Candidates: Raft calls nodes that could become a leader as candidate nodes. Leaders are selected among the candidates by an election. An election takes place at the beginning of a term. This is in contrast with Multi-Paxos, which is unclear about how leaders are selected when a leader fails.
Followers: Followers are equivalent to Acceptors in Paxos.
This division between node states and the clear definition of when a node changes states removes the ambiguity in the Multi-Paxos leader choice. This includes an explanation of how leader choice affects the safety requirements. The client protocol with respect to leader change is also defined.
The RPC calls in Raft were designed for a log rather than for a single value. So Raft does not have the obsolete calls that Multi-Paxos optimizes over the Paxos protocol (the unnecessary Prepare RPCs). This makes Raft as fast as Multi-Paxos by default.
The main RPC call in Raft is the AppendEntries RPC call. The leader uses the call to inform followers of new values. But the same call is also used for other purposes that needed separate calls in the Multi-Paxos protocol. This makes Raft more efficient.
Heartbeat: While Multi-Paxos had separate heartbeat RPCs, in Raft the AppendEntries call doubles up as a heartbeat message. When other nodes have not heard of a leader for a specific time, they initiate an election for a new leader.
Log replication: Log replication was done in Multi-Paxos through a non-trivial extension to the protocol. In Raft, the AppendEntries RPC has the last value and term number that is used to continuously guarantee full replication on all nodes.
The client protocol in Raft is the same as Multi-Paxos. The clients embed an equivalent of epoch number in Raft that guarantees exactly once semantics. Again, while this was ambiguous in the Paxos protocol (Google came up with their own implementation for Chubby), it is clearly defined in the Raft protocol.
When dealing with configuration changes in Paxos, Google faced non-trivial problems like disk failures that were not explained in Paxos.

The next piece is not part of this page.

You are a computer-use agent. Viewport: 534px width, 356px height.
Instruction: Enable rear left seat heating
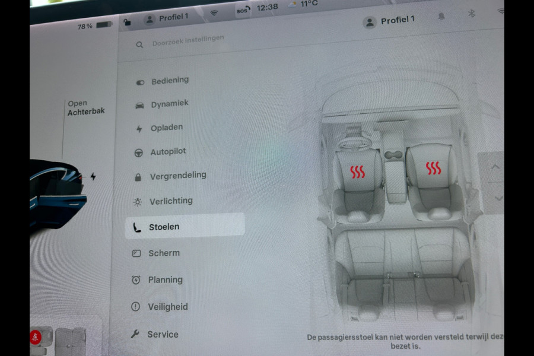coord(368,273)
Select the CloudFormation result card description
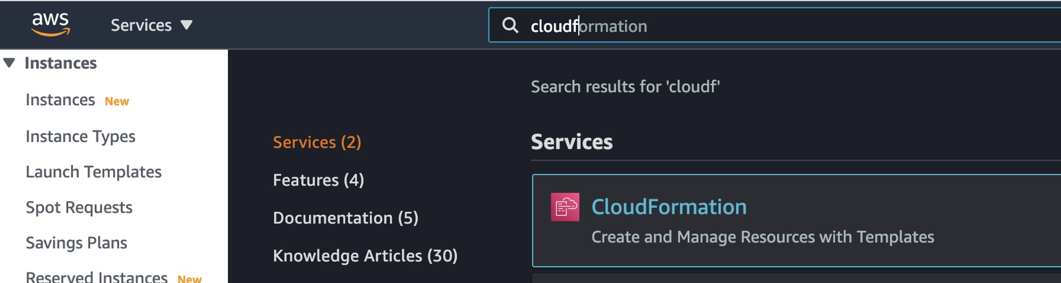The height and width of the screenshot is (283, 1061). tap(763, 237)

Raft proposes a proven, two phase algorithm for dealing with configuration changes10. The change is done in switching between three states of the system: an old state, where majority is decided based on the old configuration, a new state, where it depends on the new configuration, and an in between joint consensus phase, where majority depends on both the old and the new configuration.
From the discussion, the two advantages of Raft are obvious.
Raft simplifies the node states and the RPC calls. Also, parts of Multi-Paxos that was left to the readers to figure out themselves, which led to non-trivial extensions to the core algorithm, are clearly defined in Raft.
The authors of Raft ran a user study to quantify this metric. They found statistically significant results that a majority of participants not only found Raft easier to understand and got higher test scores; they also found Paxos more understandable with prior experience in Raft.
The same user study also proved readers find Raft easier to implement. This is because Raft was not designed to be a theoretical protocol or a proof of concept like Paxos was. The authors themselves implemented Raft and that made sure the problems that could potentially arise in a real world system were solved.
Readers also had a reference implementation to work with (Paxos did not have an open source implementation of the algorithm for a real world system even for years after the paper was published). This led to a huge number of open source implementations of Raft even though the algorithm is relatively new.
While the core algorithm of Paxos was proven correct, the extensions in Multi-Paxos like full replication and Membership changes were not proven correct. Raft has proven these correct, as they are a part of the core protocol in Raft3.
Through simple and coherent structure, Raft has proven itself to be an easier, faster and more practical alternative to Paxos.